PKB Dukung Revisi UU Pemilu, Tapi Tidak untuk Pilkada

Laporan:

IGNews - Wakil Ketua Komisi II DPR RI Fraksi PKB Luqman Hakim mengatakan revisi UU Pemilu perlu dilakukan. Meski begitu, revisi UU Pilkada belum diperlukan karena belum dilakukan 100 persen. 

"Pemilu dan pilkada diatur dalam undang-undang berbeda. Pemilu diatur dalam UU nomor 7 tahun 2017 dan Pilkada diatur dalam UU nomor 10 tahun 2016," katanya dalam keterangan tertulisnya, Selasa (23/02/2021).

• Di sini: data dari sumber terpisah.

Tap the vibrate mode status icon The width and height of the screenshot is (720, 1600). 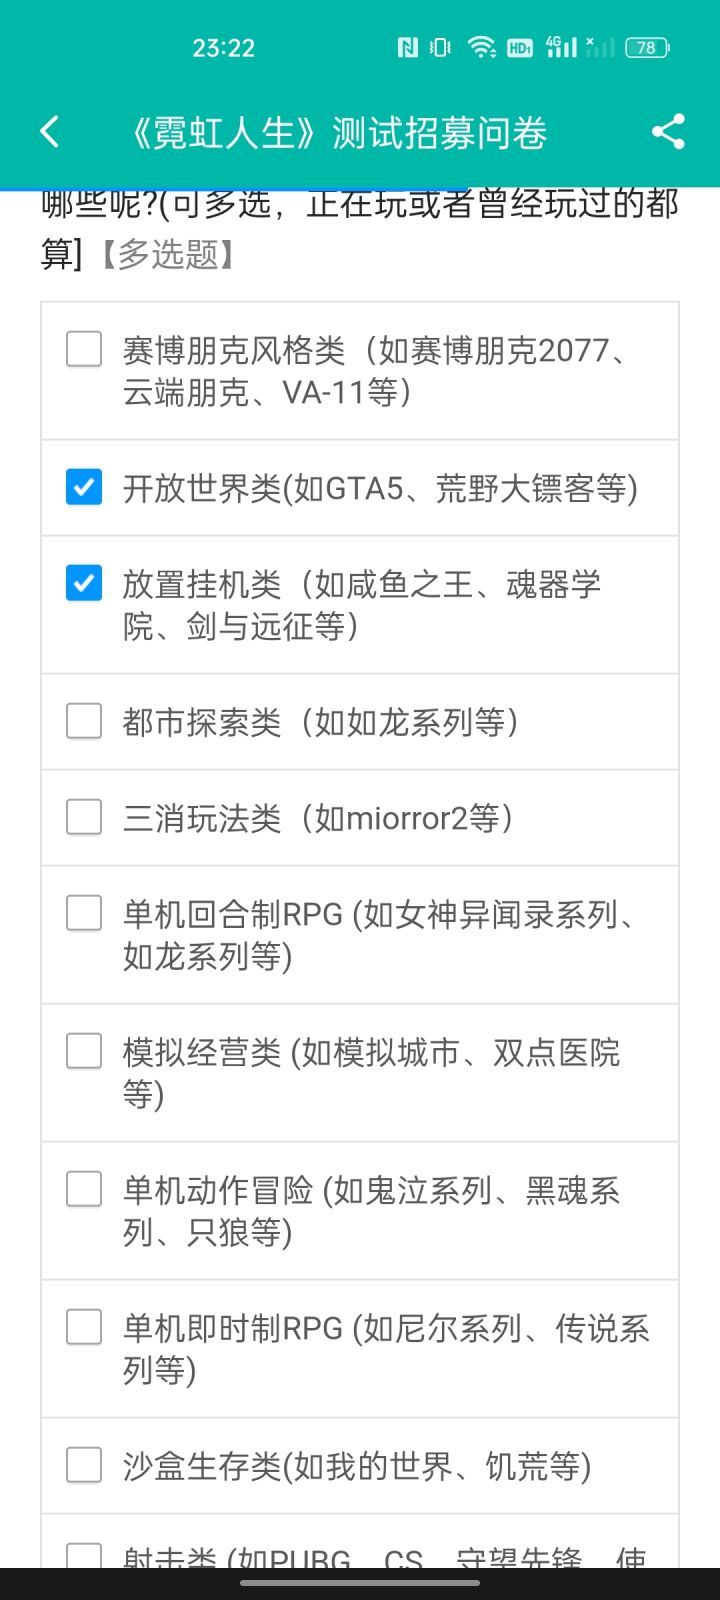click(440, 47)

Luqman Hakim mengaku sangat gembira dan siap jika saat ini pemerintah sudah memiliki cukup kesempatan dan kesediaan untuk bersama DPR membahas revisi UU Pemilu. 

Namun, ia menambahkan UU Nomor 10 tahun 2016 tentang Pilkada perlu diberi kesempatan dipraktekkan terlebih dahulu sebelum diajukan revisi. UU ini baru dijalankan pada Pilkada 2018 dan 2020. 

"Ketentuan Jadwal Pilkada serentak November 2024 yang diatur pada Pasal 201 ayat 8 UU ini, beri kesempatan dipraktekkan terlebih dahulu. Setelah itu, baru dilakukan evaluasi," ujar Luqman.